[begin Source extract]

Meanwhile, distract yourself from the Polar Vortex with bookish news.

1. Chris Taylor at Mashable set out to read The Lord of the Rings trilogy in 24 hours.  Why?  Unclear.  But in “Lord of the Binges,” he says,

I’m no speed reader, but I’m no slouch. Writing insta-reviews of political bestsellers on the day they were released has upped my game. I took an online test that clocks your reading speed and predicts how long you could read various classic books. For Lord of the Rings, its estimate was 11 hours and 9 minutes — 21 minutes under Jackson’s total [film time]. Bags of time!

He says he read it in 21 hours, 57 minutes. 

Is there a point?

2.  I was enthralled by Mary Norris’s essay in The New Yorker, “Greek to Me.”   She loves the alien mysteries of ancient Greek, which she did not begin to study till she was in her thirties, after her first trip to Greece.   And she is awed by the attempts to translate words that have no equivalent in English or context in our culture.

Here’s her first paragraph:

A few years ago, in the Frankfurt airport on the way home from Greece, I bought a copy of Virginia Woolf’s “The Common Reader,” which includes her essay “On Not Knowing Greek.” I already had the book at home, but I was impressed that anything by Woolf was considered airport reading. When I was about ten years old, my father, a pragmatic man, had refused to let me study Latin, and for some reason I assumed that “On Not Knowing Greek” was about how Woolf’s father, too, had prevented his daughter from studying a dead language. I pictured young Virginia Stephen sulking in a room of her own, an indecipherable alphabet streaming through her consciousness, while her father and her brother, downstairs in the library, feasted on Plato and Aristotle.

This article is an excerpt from her forthcoming book, Greek to Me:  Adventures of a Comma Queen.

3.  Deborah Levy at The Guardian unravels the reasons for the recent Twitter war over Marie Kondo’s book-weeding methods. 

The backlash to Marie Kondo’s suggestion that we chuck out books that don’t “bring joy” shows how attached we are to physical books, even in a digital age. I think Kondo is very impressive. I like how she advises us to fold a shirt with love in our hands. Why not? All the same, I’m not going to give it a go because I believed Virginia Woolf when she advised female writers to kill the angel in the house. Hopefully, we did that with love in our hands. (Actually, I thought it was quite exhilarating when Kondo experimented with ripping books apart so they fit better on shelves. Perhaps it’s even a bit dada.)

I am fascinated by Levy’s dada theory.  Levy says she’ll hang on to Colette and Kerouac forever, but she has weeded many, many books in recent years.

[end Source extract]
[begin Provided material]

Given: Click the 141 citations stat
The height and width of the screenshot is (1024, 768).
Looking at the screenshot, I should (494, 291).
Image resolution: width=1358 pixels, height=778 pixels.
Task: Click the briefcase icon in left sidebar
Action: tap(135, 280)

[end Provided material]

> **Written problem 1**
In the bookish news roundup, how long did Chris Taylor say it took him to read The Lord of the Rings?
> **Written problem 2**
Reproduce a passage from the bookish news roundup word for word, starting at "Meanwhile, distract yourself" and ending at "hours, 57 minutes.".
The items have no role in this work.

> **Task answer 1**
21 hours, 57 minutes.

> **Task answer 2**
Meanwhile, distract yourself from the Polar Vortex with bookish news.

1. Chris Taylor at Mashable set out to read The Lord of the Rings trilogy in 24 hours.  Why?  Unclear.  But in “Lord of the Binges,” he says,

I’m no speed reader, but I’m no slouch. Writing insta-reviews of political bestsellers on the day they were released has upped my game. I took an online test that clocks your reading speed and predicts how long you could read various classic books. For Lord of the Rings, its estimate was 11 hours and 9 minutes — 21 minutes under Jackson’s total [film time]. Bags of time!

He says he read it in 21 hours, 57 minutes.